# Fracino C6?



## Nijntje (Oct 2, 2013)

I've seen a Fracino C6 on eBay for a good price, it's something of a monster.

Thoughts on this grinder?

Anyway to mod it and make it doserless?


----------



## Mrboots2u (May 10, 2013)

I think these are rebadged compak k6 grinders,64 mm burrs . Not used one ,but compak grinders are generally highly regarded

What's the price ? Why no likely doser?

Looking online here is a photo of one where they have removed the doser chamber and stick a tube In it

No idea if it works tho


----------



## Nijntje (Oct 2, 2013)

£100, 4 yrs old, good working order.

It's it difficult to use if only doing one cup at a time?


----------



## xiuxiuejar (Jan 24, 2012)

Not difficult - dose and serve. You haven't got much chance of making these doserless I think although some people may correct me.


----------



## Mrboots2u (May 10, 2013)

Burrs look like they are £25 replacement


----------



## Nijntje (Oct 2, 2013)

Hmmm, tempted....


----------



## xiuxiuejar (Jan 24, 2012)

oopps I didn't see the photo - proved wrong before I even have time to post!!!!!


----------



## Mrboots2u (May 10, 2013)

xiuxiuejar said:


> oopps I didn't see the photo - proved wrong before I even have time to post!!!!!


I added it after you had posted sorry









Coffee chap is the guru , I am just kinda guessing . It's a compak rebadged , with 64 mm burrs cheaper than a mc2 .

I've never re modded a doser grinder , so I don't know how easy it would be or whether the one on that pic worked .

Burrs look easy to order and not that expensive .

For £100 might be worth it ,but I'd hate you to buy it on my advice only ,as I haven't used one .

If bought thro eBay and or PayPal at least you'd would be covered . How is it described ?


----------



## Nijntje (Oct 2, 2013)

Just says good condition, emailed seller to ask if it works and he said yes. 4 years old. I believe used commercially, would benefit from new burrs I'd imagine?


----------



## Charliej (Feb 25, 2012)

It's always a good idea to put new burrs in a used commercial grinder for the extra £20-25 buys you some piece of mind and once done it would be years before you need to put more in unless you are an extreme caffeine junkie that drinks 100+ shots a day


----------



## Mrboots2u (May 10, 2013)

Did you go for this ?


----------



## Nijntje (Oct 2, 2013)

Mrboots2u said:


> Did you go for this ?


Finishes Sat morning, just watching right now. Trying to work out when I'd pick it up before I go on my holidays Monday!


----------



## Mrboots2u (May 10, 2013)

Nijntje said:


> Finishes Sat morning, just watching right now. Trying to work out when I'd pick it up before I go on my holidays Monday!
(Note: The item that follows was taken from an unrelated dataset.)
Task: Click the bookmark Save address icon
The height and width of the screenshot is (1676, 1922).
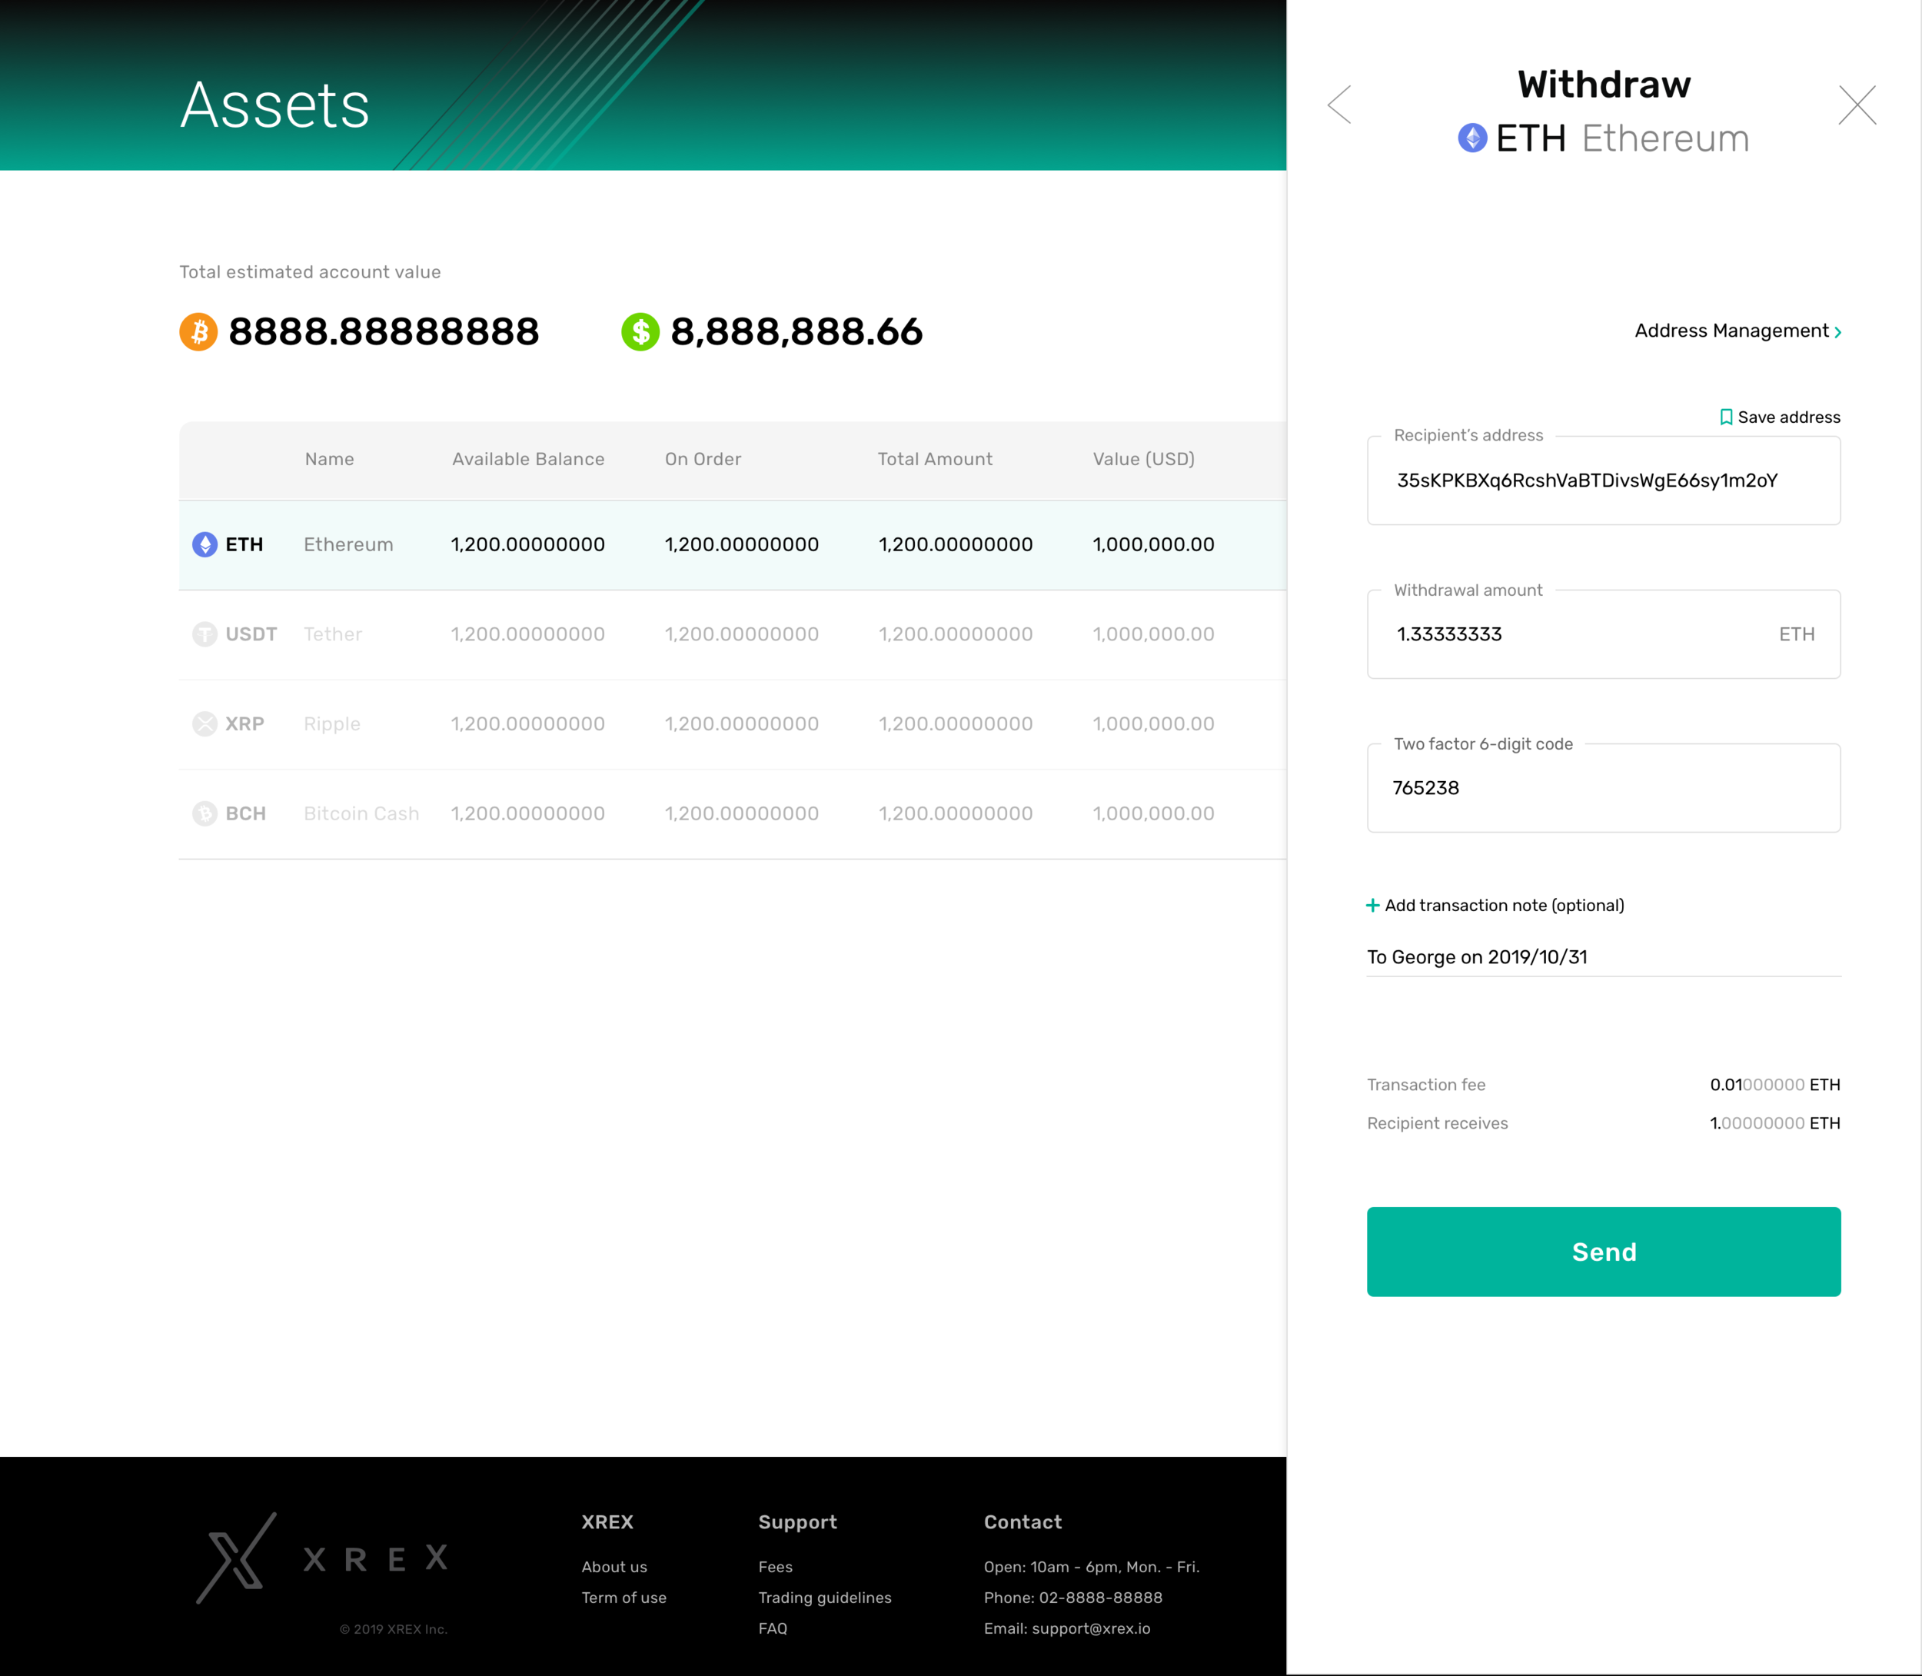Action: (x=1726, y=417)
Message and make an offer don't wait Til auction end . Make sure paid tho PayPal tho as eBay purchase .


----------



## xiuxiuejar (Jan 24, 2012)

Where are you going on holiday?


----------



## Nijntje (Oct 2, 2013)

xiuxiuejar said:


> Where are you going on holiday?


Center Parcs, longleat


----------



## xiuxiuejar (Jan 24, 2012)

Wow - activity holiday in bwautiful Wiltshire! You'll need a decent coffee in the mornings! I hope you enjoy yourself!


----------



## Nijntje (Oct 2, 2013)

xiuxiuejar said:


> Wow - activity holiday in bwautiful Wiltshire! You'll need a decent coffee in the mornings! I hope you enjoy yourself!
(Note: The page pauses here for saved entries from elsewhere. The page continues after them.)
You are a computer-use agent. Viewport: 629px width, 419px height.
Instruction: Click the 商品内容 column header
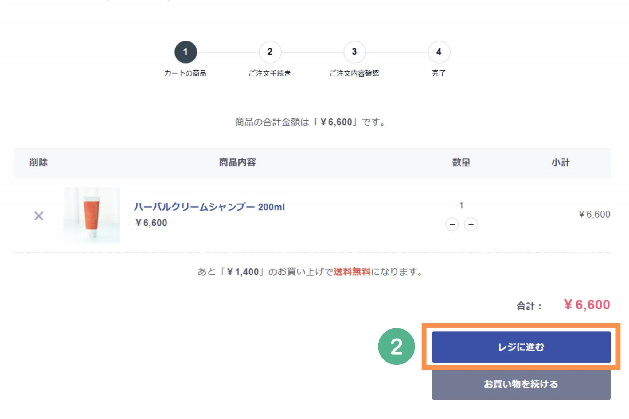click(237, 162)
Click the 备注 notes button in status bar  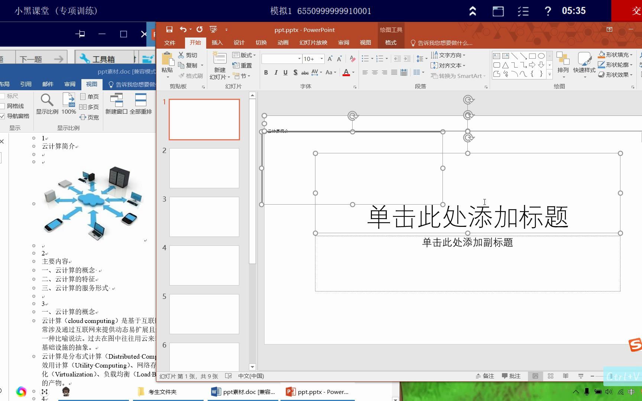485,376
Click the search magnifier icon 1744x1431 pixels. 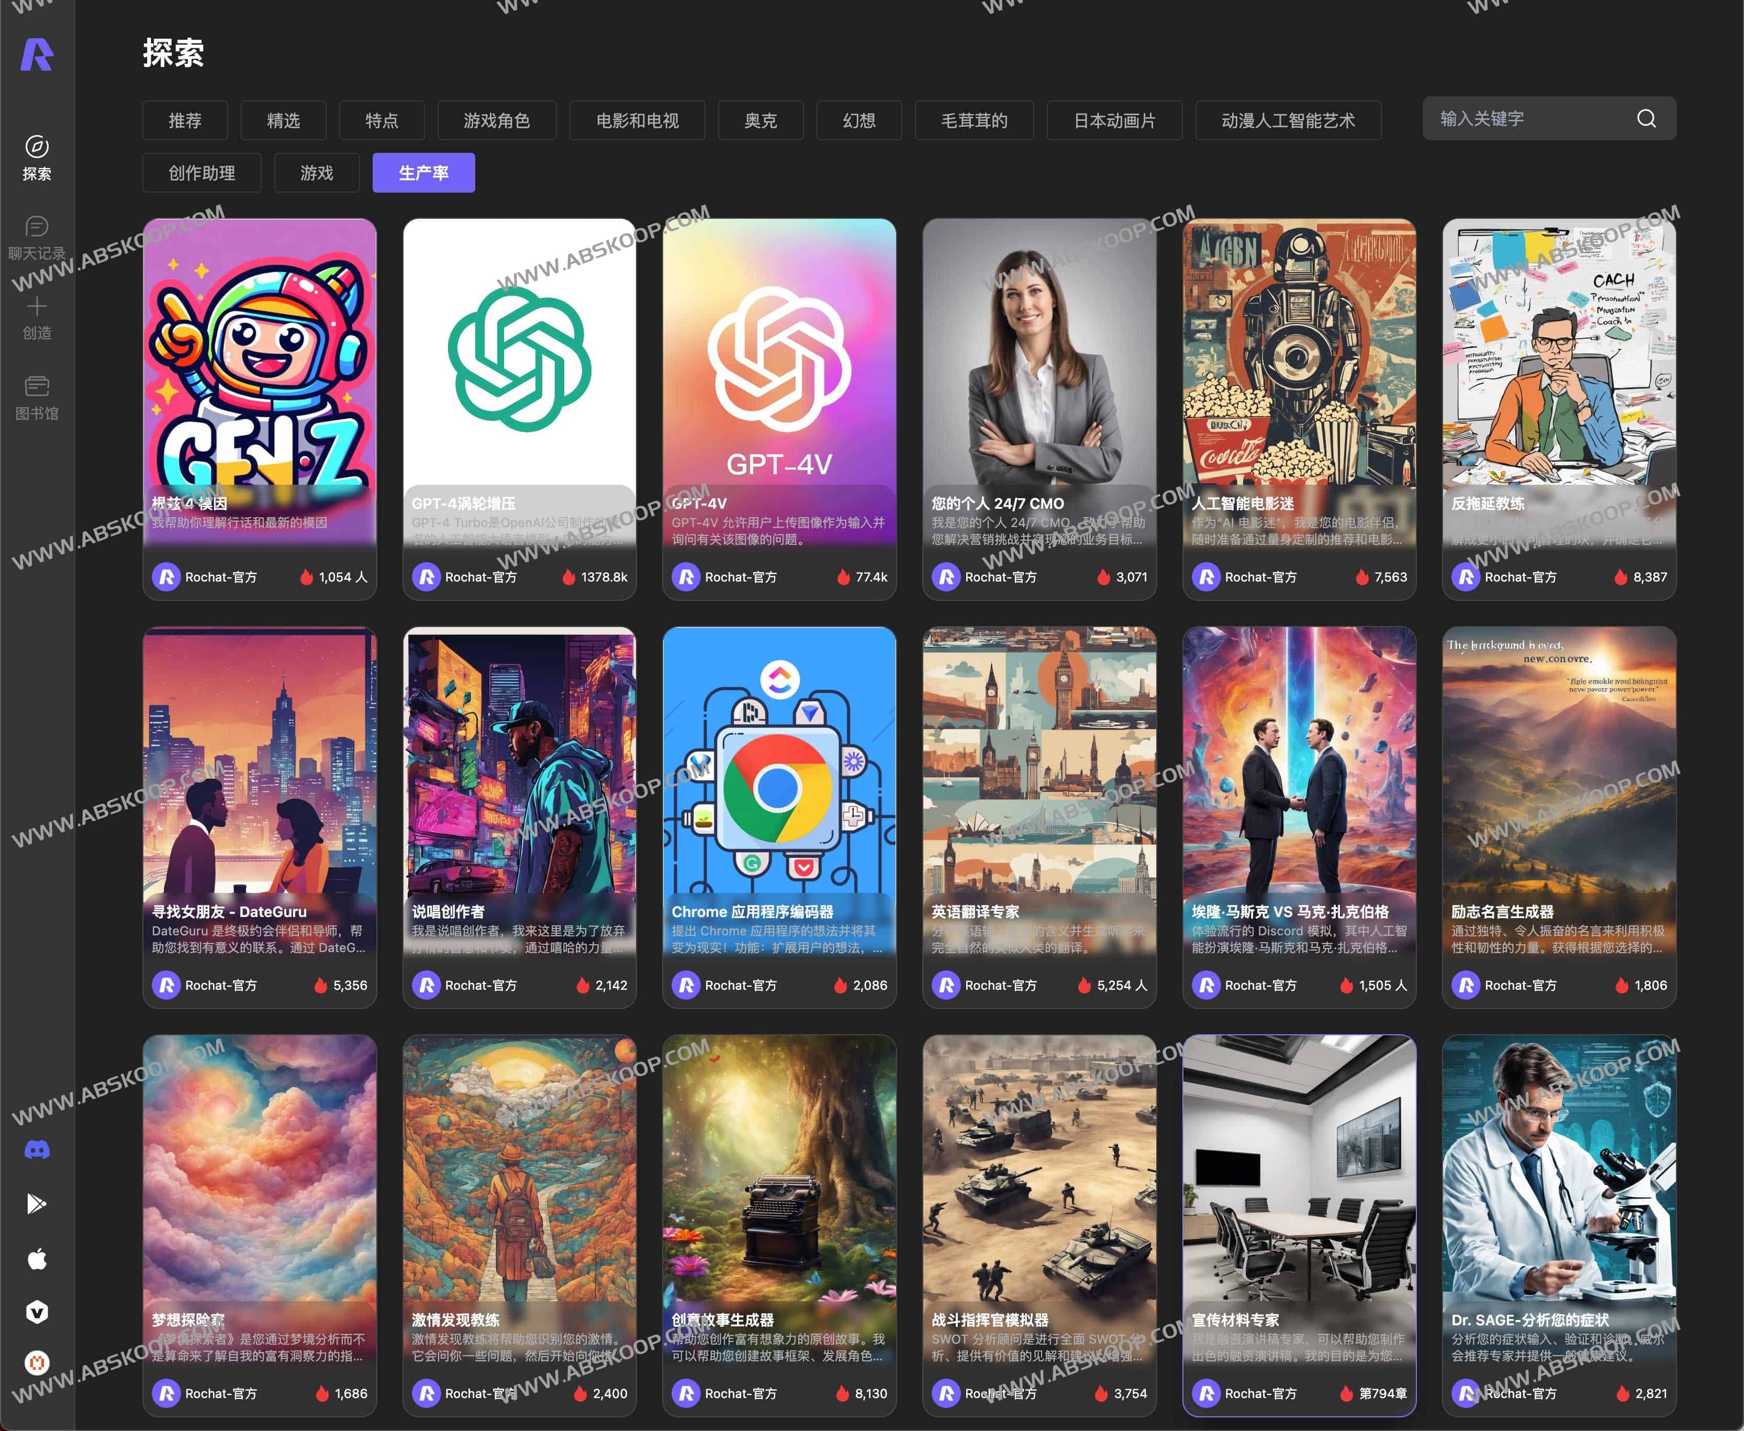(x=1646, y=119)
You'll be happy to know our accommodation comes complete with a Senseo Pod machine.


----------



## Kyle548 (Jan 24, 2013)

Nijntje said:


> You'll be happy to know our accommodation comes complete with a Senseo Pod machine.


Only the best at CP.


----------



## xiuxiuejar (Jan 24, 2012)

Not with the Heston Blumentahl Dual Boiler Breville Sage then? Maybe next year!


----------



## Nijntje (Oct 2, 2013)

Picking it up Friday pm :$


----------



## Mrboots2u (May 10, 2013)

Nijntje said:


> Picking it up Friday pm :$


Congratulations , what did you get it for?


----------



## Nijntje (Oct 2, 2013)

Same as, £100...


----------



## urbanbumpkin (Jan 30, 2013)

Nijntje said:


> Picking it up Friday pm :$


Congratulations Nijntje, 2 grinder house already. Look out CoffeeChap!


----------



## xiuxiuejar (Jan 24, 2012)

Pitter patter of new burrs in the house ... ahhhh!


----------



## urbanbumpkin (Jan 30, 2013)

Looking to sell the Mignon? Newbie after one in a hurry.


----------



## Nijntje (Oct 2, 2013)

urbanbumpkin said:


> Looking to sell the Mignon? Newbie after one in a hurry.


Nope, the Fracino is going to be something of a project methinks, I said too much already, watch this space (or a very similar one)


----------



## coffeechap (Apr 5, 2012)

urbanbumpkin said:


> Congratulations Nijntje, 2 grinder house already. Look out CoffeeChap!


I am shaking in my boots


----------